The Metaverse is said to be the next evolution within the internet which our current generation shall witness. A virtual reality which imitates our physical world. For some it might just come as an immersive experience while for others it shall dictate the next step of their expansion on social media and work environments. For digital influencers, the metaverse shall provide a space where they can interact with their audience and other creators, as well as sharing experiences together.

For some people, a day in the future of the metaverse might be difficult to imagine, but from my extensive reading into this subject, it sounds nothing short of a futuristic vision. Users can teleport from one location to another within the metaverse. If you are tired of the cold mornings in London, why not take a quick trip to St. Tropez, or even better – beat the heat by recharging your digital twin under the Caribbean sun. Enjoying virtual festivals around the world and partying with other fellow creators. A forerunner of Metaverse is a 3D virtual reality called Decentraland, which is built on a decentralised Ethereum cryptocurrency, where users can buy land, organise exhibitions and shows and engage in commercial activities, such as real estate. Fashion houses such as Etro and Dolce and Gabbana recently hosted their first metaverse fashion show for Decentraland Fashion Week. The space is already expanding in its fashion district and soon we are sure to see an influx of creators joining too. A space which enables users to navigate between the physical and virtual realms.

The metaverse has also begun posting job opportunities. I earlier read an article where an offer was shown available for a Metaverse user to work at a digital casino on a monthly payroll with payments to be made in cryptocurrency format. Creators will soon be receiving content opportunities that help advertise brand’s metaverse launches and also build trust and recognition about the metaverse to the creator’s existing audience.

Gucci recently sold its digital bags on the Metaverse, the owner of which had been certified by NFT. The bags were sold in excess of $4000 each. It’s undeniable that there is a market and audience for this virtual space. RTFKT, a platform which secures ownership through NFTs sold over $3 million worth of digital shoes within 10 minutes, earlier this year. Therefore, with billions of dollars being invested within the metaverse, there appears to be ample room for marketing and adequate funding for companies to make that transition within the virtual space. The metaverse works as an effective tool for companies to fill their advertising and promotional activities in a virtual room and users, hence, receive constant targeted advertising.
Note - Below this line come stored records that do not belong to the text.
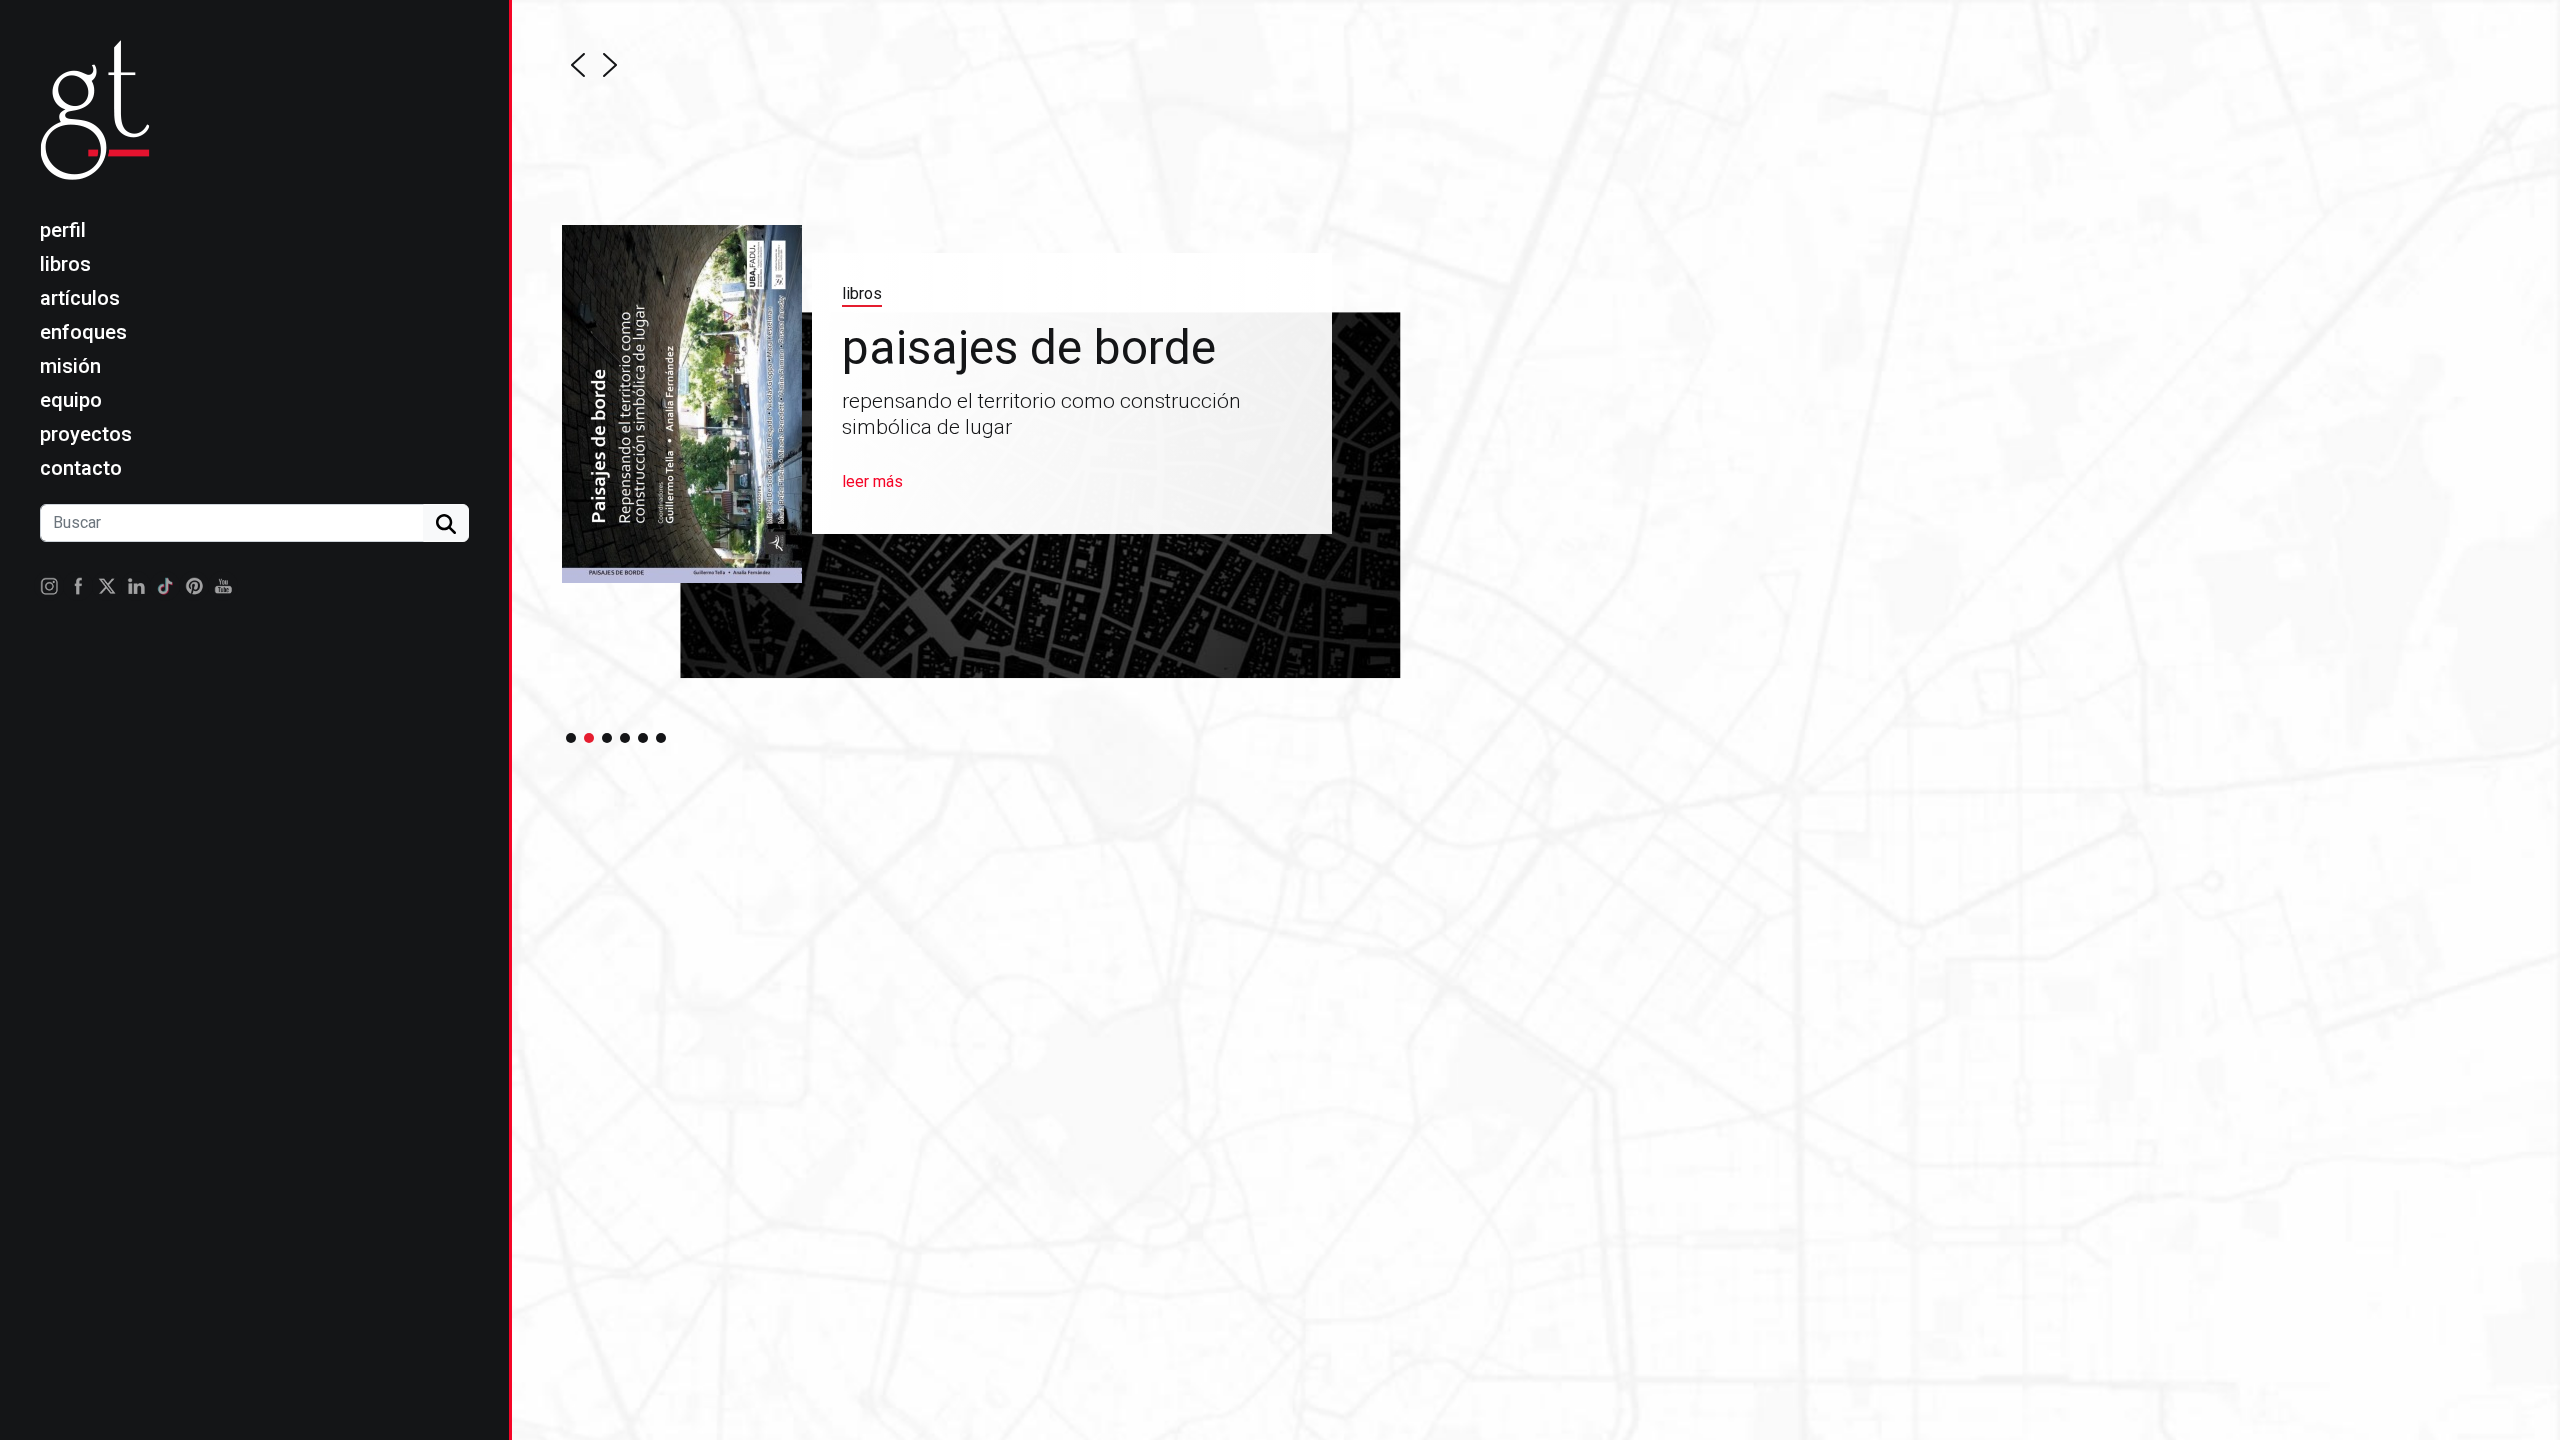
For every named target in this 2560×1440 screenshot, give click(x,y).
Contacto (81, 468)
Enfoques (83, 332)
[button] (578, 65)
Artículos (80, 298)
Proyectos (86, 434)
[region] (1190, 378)
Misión (70, 366)
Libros (65, 264)
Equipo (71, 400)
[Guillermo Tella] (101, 126)
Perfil (63, 230)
The Metaverse appears to carry the potential to change the landscape of social media. Mark Zuckerberg (CEO & Founder of Facebook) also revealed his intention of becoming a “metaverse company”. Brands will have access to advertise on a whole new scale, with digital avatars showcasing trends and with Decentraland becoming an influencer HQ, the virtual city will act as a channel for influencers to make the transition more comfortably into the Metaverse, as they are familiarised with the brands within the district, already. Essentially, it is merely a virtual leap-of-faith, which is left to be made.

For established influencers, the metaverse appears to be an opportunity to evolve on their digital journey alongside their new digital twin, where they can partner and further cultivate their already existing relationships with brands while interacting and communicating with their peers. For others, it gives them a new opportunity to build a fresh audience in a new digital space, which one can argue is less saturated. Many Gen-Z’s and millennials do not differentiate between the real and digital world. Social media and the internet are an integral part of their real world and that makes them the perfect candidate to target for the metaverse.
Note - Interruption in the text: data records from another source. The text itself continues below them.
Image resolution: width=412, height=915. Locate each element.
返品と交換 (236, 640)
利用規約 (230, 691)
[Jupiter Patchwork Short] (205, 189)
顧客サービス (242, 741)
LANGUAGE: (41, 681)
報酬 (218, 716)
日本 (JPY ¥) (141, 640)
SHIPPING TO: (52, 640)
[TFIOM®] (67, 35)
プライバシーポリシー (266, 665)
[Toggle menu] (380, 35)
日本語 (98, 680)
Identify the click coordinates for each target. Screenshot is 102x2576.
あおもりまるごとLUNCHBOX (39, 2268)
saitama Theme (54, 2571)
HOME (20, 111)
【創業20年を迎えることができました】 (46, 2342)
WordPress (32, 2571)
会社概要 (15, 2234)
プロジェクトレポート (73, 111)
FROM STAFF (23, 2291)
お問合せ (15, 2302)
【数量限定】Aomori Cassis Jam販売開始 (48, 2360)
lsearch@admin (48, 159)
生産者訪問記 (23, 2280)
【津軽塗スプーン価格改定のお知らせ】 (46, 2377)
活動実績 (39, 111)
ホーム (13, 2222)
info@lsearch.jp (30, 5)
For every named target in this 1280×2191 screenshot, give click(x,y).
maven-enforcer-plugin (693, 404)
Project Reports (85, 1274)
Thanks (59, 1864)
Brands have also begun creating their own virtual influencers, also known as the meta-fluencer. A strategic idea which gives brands scope to have their own representatives/ambassadors who can connect with users. Virtual influencers also appear to cost less money than regular influencers when it comes to advertising and provide them complete autonomy in how they would like for the virtual influencer to communicate a brand’s viewpoint on current affairs, such as diversity, inclusivity and sustainability. The brand also has access to deploy the influencer to different places at once. This marks a shift in the current advertising methods but also an opportunity to gain accessibility to a whole new consumer with different preferences. Does this mean that with the birth of the Metaverse the opportunities would be endless?